David Marcotte, SVP of Kantar

While the chlorine shortage has been a story as pool season opens, he notes the trickle down. “Without chlorine, you can’t make plastics and you can’t get adhesives. And without those, you can’t create many products and packaging. There are a lot of shortages that are literally falling outward and will continue to impact things for the next year.”

It may mean retraining software to accept alternative products, because those who win in 2021 will be those who have “extreme agility and flexibility,” Marcotte says.

One bright spot for global retail is that operating margins are “way up,” he says. Those will be impacted throughout the year by increasing logistics costs and potential price sensitivity.

“Everybody has this issue and that will start changing some of this conversation. We all know that when gas goes above $3 a gallon, people change the way they buy gas.
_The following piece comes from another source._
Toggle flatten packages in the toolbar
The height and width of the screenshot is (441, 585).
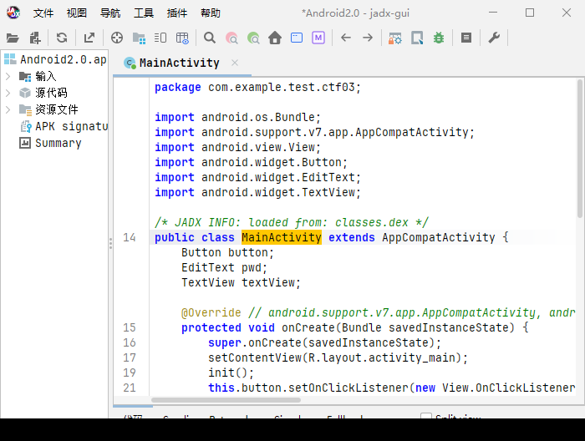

We don’t know where that point is in overall retail at the moment.”

While 2020 may have proven to be a fairly solid year for most of retailers — with 70 percent of the Top 100 posting some level of sales increase — the future remains uncertain.

“Everybody in retail is scrambling to find products and to communicate that to shoppers: ‘We may not have what you’re looking for, but we’ll have what you need.’ The bottom line for retailers is they have to succeed in an up-and-down market,” Marcotte says. “They don’t have a choice. Being flexible is very much part of that expertise that we see in the Top 100.”